Former world champion Andre Ward said the winner of next week’s showdown of unbeatens between himself and world light heavyweight champion Sergey Kovalev should be seen as boxing’s pound-for-pound king.
“It would be really hard to go against that, based on both our resumes, and us stepping up and being willing to fight,” Ward said on Tuesday on an international conference call. “The winner of this fight should be pound-for-pound No. 1.”
The bout in Las Vegas on Saturday next week will see Russia’s Kovalev, 30-0 with one draw and 26 knockouts, defend the World Boxing Association, International Boxing Federation and World Boxing Organization crowns for a fifth time since beating Bernard Hopkins for them all in a unification bout.

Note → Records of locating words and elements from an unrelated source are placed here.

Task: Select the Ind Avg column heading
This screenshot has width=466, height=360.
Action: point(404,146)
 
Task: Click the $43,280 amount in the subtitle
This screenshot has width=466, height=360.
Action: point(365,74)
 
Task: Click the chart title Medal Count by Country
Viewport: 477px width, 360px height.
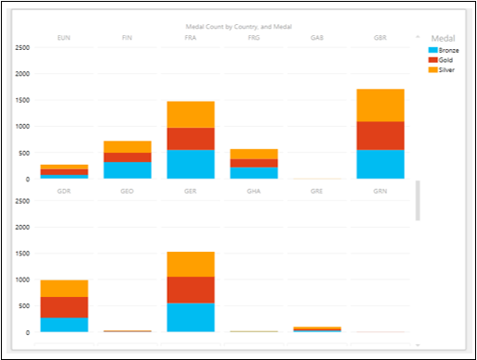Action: click(238, 28)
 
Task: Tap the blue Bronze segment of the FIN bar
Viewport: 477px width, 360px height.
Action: click(127, 170)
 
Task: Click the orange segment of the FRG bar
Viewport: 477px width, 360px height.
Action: click(254, 154)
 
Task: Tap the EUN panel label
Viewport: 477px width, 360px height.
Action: click(64, 38)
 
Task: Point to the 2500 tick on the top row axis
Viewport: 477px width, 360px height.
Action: click(20, 47)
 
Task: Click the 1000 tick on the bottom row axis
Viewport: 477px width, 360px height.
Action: click(20, 279)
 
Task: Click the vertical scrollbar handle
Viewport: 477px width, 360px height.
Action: click(417, 200)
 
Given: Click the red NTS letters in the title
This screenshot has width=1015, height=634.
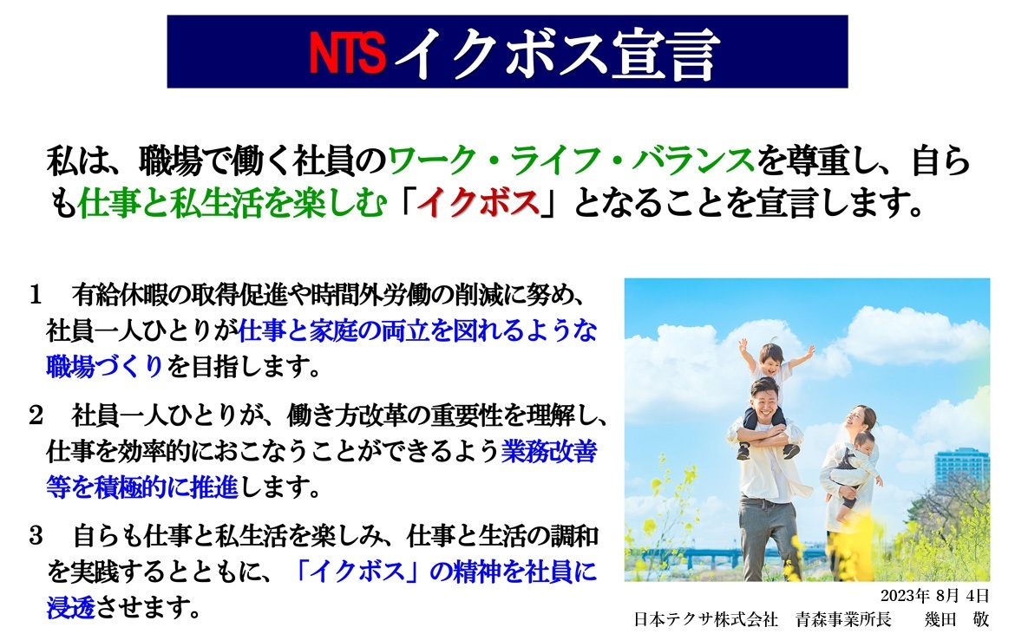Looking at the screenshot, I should pyautogui.click(x=347, y=54).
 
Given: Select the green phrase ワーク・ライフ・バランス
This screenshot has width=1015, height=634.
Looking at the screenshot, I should pyautogui.click(x=570, y=161).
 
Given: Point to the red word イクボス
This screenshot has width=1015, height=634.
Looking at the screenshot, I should pyautogui.click(x=475, y=205).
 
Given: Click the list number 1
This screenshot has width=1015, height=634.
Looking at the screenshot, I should pyautogui.click(x=36, y=296).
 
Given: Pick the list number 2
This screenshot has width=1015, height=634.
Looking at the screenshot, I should pyautogui.click(x=36, y=415).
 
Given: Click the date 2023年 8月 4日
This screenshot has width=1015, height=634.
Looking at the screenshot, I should pyautogui.click(x=934, y=596).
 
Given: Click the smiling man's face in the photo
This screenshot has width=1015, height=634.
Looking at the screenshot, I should pyautogui.click(x=764, y=401).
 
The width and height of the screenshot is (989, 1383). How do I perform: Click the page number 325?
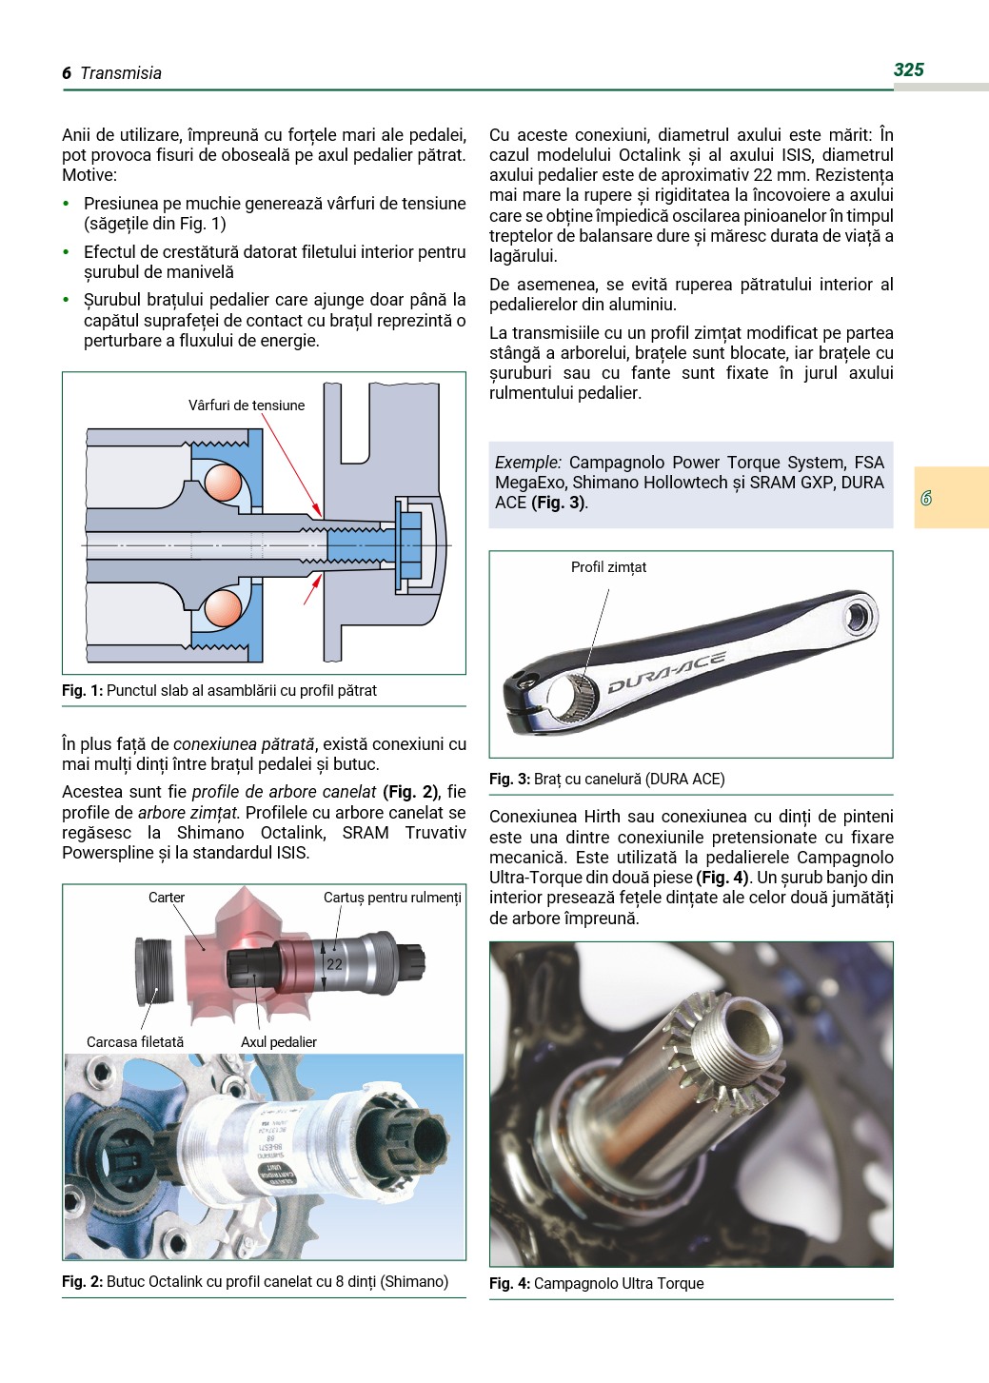(908, 69)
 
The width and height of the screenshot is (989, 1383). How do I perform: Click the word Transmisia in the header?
(121, 73)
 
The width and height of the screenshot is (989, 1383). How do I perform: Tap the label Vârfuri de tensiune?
(247, 405)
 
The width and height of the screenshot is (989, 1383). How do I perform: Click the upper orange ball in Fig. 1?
(224, 482)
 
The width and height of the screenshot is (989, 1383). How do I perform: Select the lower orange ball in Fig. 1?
(224, 607)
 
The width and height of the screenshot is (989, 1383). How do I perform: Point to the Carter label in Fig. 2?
(167, 898)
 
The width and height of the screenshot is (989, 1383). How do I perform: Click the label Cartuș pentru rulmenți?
(392, 898)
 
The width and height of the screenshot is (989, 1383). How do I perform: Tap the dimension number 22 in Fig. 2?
(334, 964)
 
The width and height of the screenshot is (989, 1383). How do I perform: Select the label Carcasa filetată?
(135, 1042)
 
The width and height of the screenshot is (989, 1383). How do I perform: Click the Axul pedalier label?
(279, 1042)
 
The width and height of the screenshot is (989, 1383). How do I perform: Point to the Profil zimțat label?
(608, 567)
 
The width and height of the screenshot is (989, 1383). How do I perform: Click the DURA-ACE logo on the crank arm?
(666, 672)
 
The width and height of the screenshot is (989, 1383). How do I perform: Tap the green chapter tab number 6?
(926, 498)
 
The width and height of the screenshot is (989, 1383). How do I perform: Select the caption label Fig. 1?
(83, 691)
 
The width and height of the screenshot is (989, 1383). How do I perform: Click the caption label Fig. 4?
(509, 1284)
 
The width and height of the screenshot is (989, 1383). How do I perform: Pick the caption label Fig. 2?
(83, 1282)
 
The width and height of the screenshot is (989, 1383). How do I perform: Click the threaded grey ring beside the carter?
(155, 971)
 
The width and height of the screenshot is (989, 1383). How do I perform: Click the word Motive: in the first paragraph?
(89, 175)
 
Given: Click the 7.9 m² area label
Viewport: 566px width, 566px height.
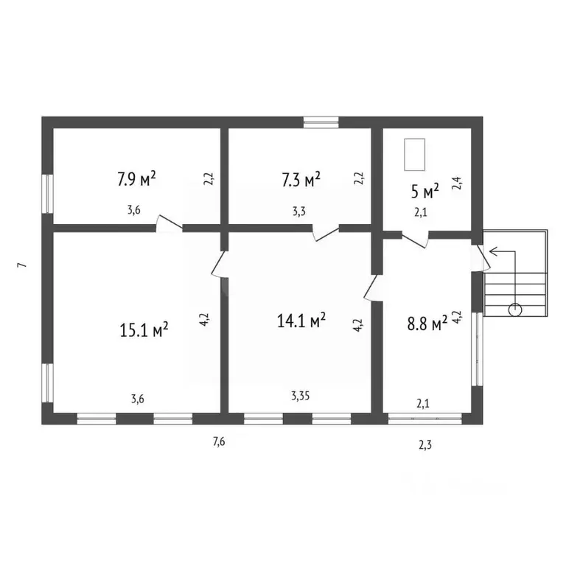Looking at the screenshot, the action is [136, 178].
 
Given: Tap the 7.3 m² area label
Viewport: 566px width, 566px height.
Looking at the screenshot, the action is [301, 179].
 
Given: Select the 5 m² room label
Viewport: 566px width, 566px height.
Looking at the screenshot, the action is [424, 192].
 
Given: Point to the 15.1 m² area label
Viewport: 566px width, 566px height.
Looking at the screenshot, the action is [144, 329].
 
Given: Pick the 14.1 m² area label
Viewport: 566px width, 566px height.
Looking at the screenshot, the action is [301, 320].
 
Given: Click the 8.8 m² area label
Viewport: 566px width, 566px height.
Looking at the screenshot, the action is [427, 324].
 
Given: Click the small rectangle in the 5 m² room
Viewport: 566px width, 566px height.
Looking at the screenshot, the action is [414, 155].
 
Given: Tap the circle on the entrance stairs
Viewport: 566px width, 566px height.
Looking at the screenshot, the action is [515, 310].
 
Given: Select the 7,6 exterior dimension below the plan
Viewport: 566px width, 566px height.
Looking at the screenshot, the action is [219, 441].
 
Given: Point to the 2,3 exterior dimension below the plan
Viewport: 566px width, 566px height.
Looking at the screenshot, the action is [424, 445].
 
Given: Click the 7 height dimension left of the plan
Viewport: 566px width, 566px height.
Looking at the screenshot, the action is [21, 265].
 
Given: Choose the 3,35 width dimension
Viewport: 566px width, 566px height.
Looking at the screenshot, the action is [301, 396].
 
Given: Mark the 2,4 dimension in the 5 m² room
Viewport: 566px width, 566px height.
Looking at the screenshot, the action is [457, 183].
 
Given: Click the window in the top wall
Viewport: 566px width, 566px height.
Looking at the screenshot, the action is [321, 122].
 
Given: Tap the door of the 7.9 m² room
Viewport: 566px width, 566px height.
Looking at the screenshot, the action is [169, 223].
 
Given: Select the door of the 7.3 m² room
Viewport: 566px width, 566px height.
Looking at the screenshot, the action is [326, 233].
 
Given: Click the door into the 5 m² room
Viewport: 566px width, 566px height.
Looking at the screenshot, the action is [415, 240].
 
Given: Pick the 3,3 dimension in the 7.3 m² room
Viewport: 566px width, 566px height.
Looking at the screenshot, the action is [299, 212].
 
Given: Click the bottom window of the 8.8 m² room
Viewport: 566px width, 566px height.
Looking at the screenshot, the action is [424, 419].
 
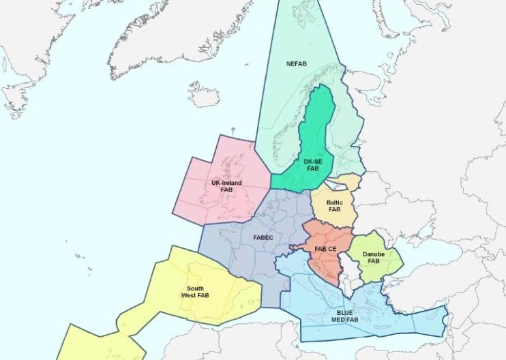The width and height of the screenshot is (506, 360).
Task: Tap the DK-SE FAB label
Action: (x=312, y=164)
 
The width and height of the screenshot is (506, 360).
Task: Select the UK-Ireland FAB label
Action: (x=226, y=186)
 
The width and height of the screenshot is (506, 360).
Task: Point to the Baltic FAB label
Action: (x=334, y=206)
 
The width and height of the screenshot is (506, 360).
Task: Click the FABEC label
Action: (x=263, y=237)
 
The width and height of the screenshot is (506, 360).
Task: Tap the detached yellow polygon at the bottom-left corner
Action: (x=102, y=344)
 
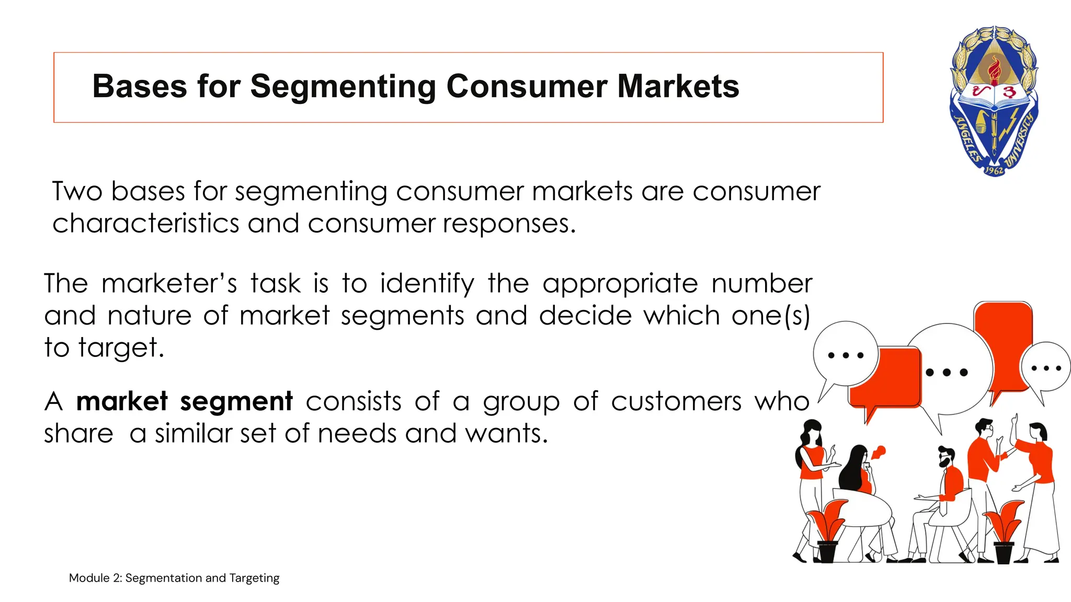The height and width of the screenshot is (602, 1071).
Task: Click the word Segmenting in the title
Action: (343, 86)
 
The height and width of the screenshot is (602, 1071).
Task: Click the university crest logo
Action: (994, 102)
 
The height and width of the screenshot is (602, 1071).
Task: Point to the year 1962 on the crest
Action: (994, 170)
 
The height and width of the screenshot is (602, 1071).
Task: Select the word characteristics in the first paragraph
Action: (145, 224)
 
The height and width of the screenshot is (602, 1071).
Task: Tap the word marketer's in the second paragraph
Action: (169, 284)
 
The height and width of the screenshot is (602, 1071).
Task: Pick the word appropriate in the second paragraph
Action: (620, 284)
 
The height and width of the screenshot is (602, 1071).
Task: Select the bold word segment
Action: (236, 401)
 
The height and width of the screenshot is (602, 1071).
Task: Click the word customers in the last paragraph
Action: (676, 401)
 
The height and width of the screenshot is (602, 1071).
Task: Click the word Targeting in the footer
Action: (254, 578)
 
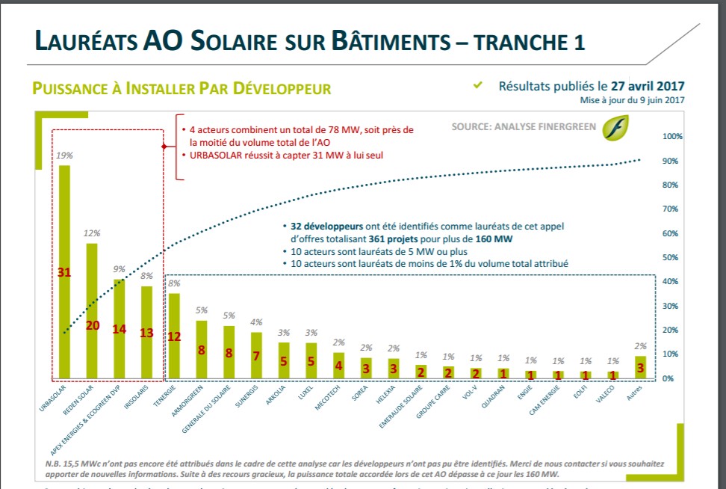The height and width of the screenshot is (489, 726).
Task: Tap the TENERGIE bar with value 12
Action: (173, 336)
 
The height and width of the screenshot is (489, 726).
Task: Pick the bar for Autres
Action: (639, 367)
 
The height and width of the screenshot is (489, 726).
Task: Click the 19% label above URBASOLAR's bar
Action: (64, 156)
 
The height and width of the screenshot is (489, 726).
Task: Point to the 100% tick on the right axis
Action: (673, 137)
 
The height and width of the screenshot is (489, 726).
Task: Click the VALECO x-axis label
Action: (604, 395)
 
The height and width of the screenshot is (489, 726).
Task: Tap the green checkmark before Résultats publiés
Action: (478, 85)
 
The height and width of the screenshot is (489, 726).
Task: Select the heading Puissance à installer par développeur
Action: (182, 89)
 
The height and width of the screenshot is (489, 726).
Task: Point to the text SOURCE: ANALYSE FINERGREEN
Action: (524, 127)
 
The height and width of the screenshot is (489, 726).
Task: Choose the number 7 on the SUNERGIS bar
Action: (255, 356)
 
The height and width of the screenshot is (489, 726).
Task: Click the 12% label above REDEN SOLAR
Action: (92, 233)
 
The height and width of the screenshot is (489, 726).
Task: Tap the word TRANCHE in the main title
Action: (524, 41)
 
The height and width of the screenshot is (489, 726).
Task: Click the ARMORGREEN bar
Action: (201, 349)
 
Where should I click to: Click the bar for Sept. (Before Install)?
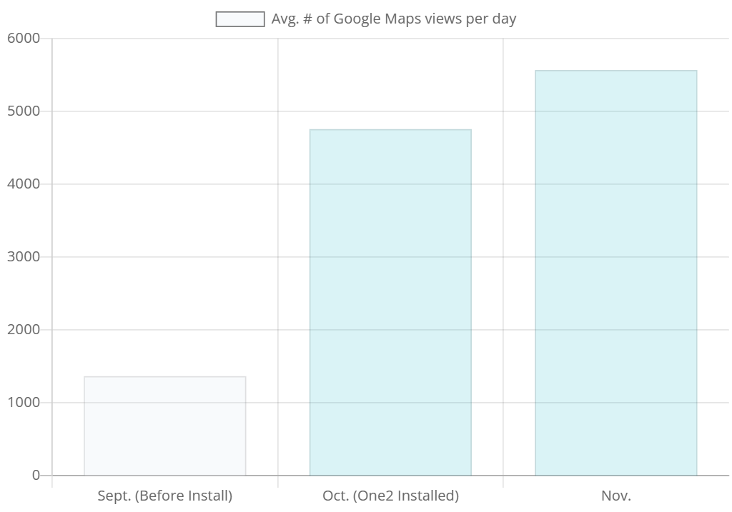click(165, 426)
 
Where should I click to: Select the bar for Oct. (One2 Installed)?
click(390, 302)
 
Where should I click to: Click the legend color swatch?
click(240, 19)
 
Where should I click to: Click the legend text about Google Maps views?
click(394, 19)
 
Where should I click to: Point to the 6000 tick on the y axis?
click(23, 38)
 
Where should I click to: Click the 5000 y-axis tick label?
click(23, 111)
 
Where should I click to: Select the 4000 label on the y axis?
click(23, 184)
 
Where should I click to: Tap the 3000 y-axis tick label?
click(23, 256)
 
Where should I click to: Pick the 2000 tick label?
click(23, 329)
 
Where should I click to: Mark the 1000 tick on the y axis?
click(23, 402)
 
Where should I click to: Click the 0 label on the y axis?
click(36, 475)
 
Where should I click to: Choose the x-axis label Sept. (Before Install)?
click(165, 496)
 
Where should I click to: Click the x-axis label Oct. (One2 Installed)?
click(390, 496)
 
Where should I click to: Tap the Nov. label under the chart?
click(615, 496)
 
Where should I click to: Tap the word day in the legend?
click(504, 19)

“This fight is a great opportunity for both of us to show the boxing world who is the best pound-for-pound,” Kovalev said. “It’s going to be a war between us.”
Ward, a 32-year-old American, is 30-0 with 15 knockouts. He was the 2004 Athens Olympics light heavyweight champion, the most recent US fighter to claim Olympic gold.
“I’ve heard people say I’m not the same fighter I was in my 20s and I hope I’m not,” Ward said. “I should be getting better.”
After an 18-month layoff, Ward fights for the third time in 17 months, his most recent triumph a unanimous decision over Colombia’s Alexander Brand three months ago before a hometown crowd in Oakland, California.
“It’s surreal. Fighting as a young kid we never got too caught up in ourselves. I get a little scared to look back on what we’ve accomplished and relish it, because the clock is still ticking. I’m still going. I’ve got to show up and do what I’m still doing. When I do peek back, just for a split second, it’s overwhelming,” Ward said
Ward, who held a share of the world super middleweight crown from 2009 to 2013, said the fight would go beyond easy labels of Kovalev as a big puncher and Ward as an elusive target trying to get rivals off their game.
“If it was just about me being a neutralizer, some of these big punchers would walk right through me. There’s more to me than that,” Ward said. “He’s not a brawler. He thinks in there. We’re ready for whatever he brings. That’s the key. It’s about making constant adjustments.”
Kovalev, 33, had been in talks to fight for an undisputed title with Haitian-born Canadian southpaw Adonis Stevenson, the World Boxing Council champion who is 28-1 with 23 knockouts, but when no deal could be struck, Kovalev surrendered his mandatory challenger rights to face a fighter he said he thinks will be his toughest foe yet.
“He has never lost before, but it’s my job. Let me do it and break his zero,” Kovalev said. “I don’t have any different strategy. My strategy is just to win.”
“He’s in the way of my goals and my dreams. I can’t give this to him. I want to destroy him,” he added.